* **Exercise prompt**
Please reproduce the Schubert recording review word for word from "In the Grand" up to and including "focus and restraint.".

The central interpretive decision of this recording — playing Schubert’s four-hand works on two separate pianos rather than at a single keyboard — is also its most controversial. Schubert wrote this music for the drawing room, for two friends at one bench, and there is a specific kind of closeness built into the texture: voices overlapping, hands crossing, the shared pedal forcing a constant negotiation of sound. Kissin and Levine, seated at two Steinways on the Carnegie Hall stage in May 2005, necessarily sacrificed all of that. What they got in return was something different: a clarity of voice-leading, a fullness of texture, and a sheer physical scale that tilts the music toward the orchestral.
In the Grand Duo, D. 812 — Schubert’s longest and most symphonically conceived four-hand work — this trade-off pays real dividends. The opening movement is conducted like a chamber symphony, with the two-piano medium allowing the expansive melodic arches to breathe without getting congested. Levine, himself a masterful orchestral musician, brings genuine architectural sense to the long-range phrasing of the Andante. And Kissin — on best behavior throughout, with none of the mannerism that occasionally mars his solo recordings — plays with focus and restraint.

* **Supplied material**

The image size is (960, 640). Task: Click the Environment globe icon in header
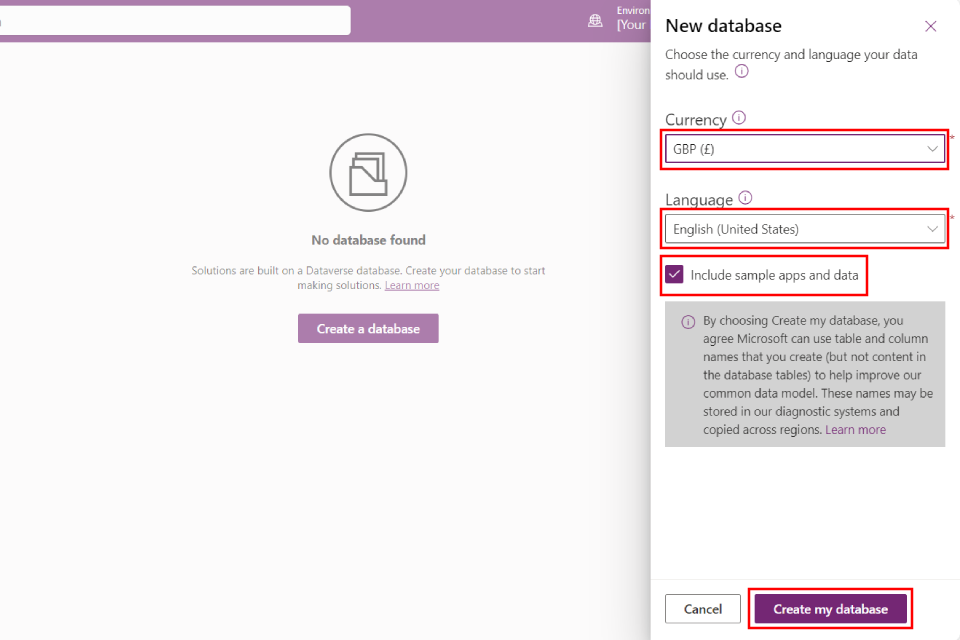(596, 20)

* **Final result**
In the Grand Duo, D. 812 — Schubert’s longest and most symphonically conceived four-hand work — this trade-off pays real dividends. The opening movement is conducted like a chamber symphony, with the two-piano medium allowing the expansive melodic arches to breathe without getting congested. Levine, himself a masterful orchestral musician, brings genuine architectural sense to the long-range phrasing of the Andante. And Kissin — on best behavior throughout, with none of the mannerism that occasionally mars his solo recordings — plays with focus and restraint.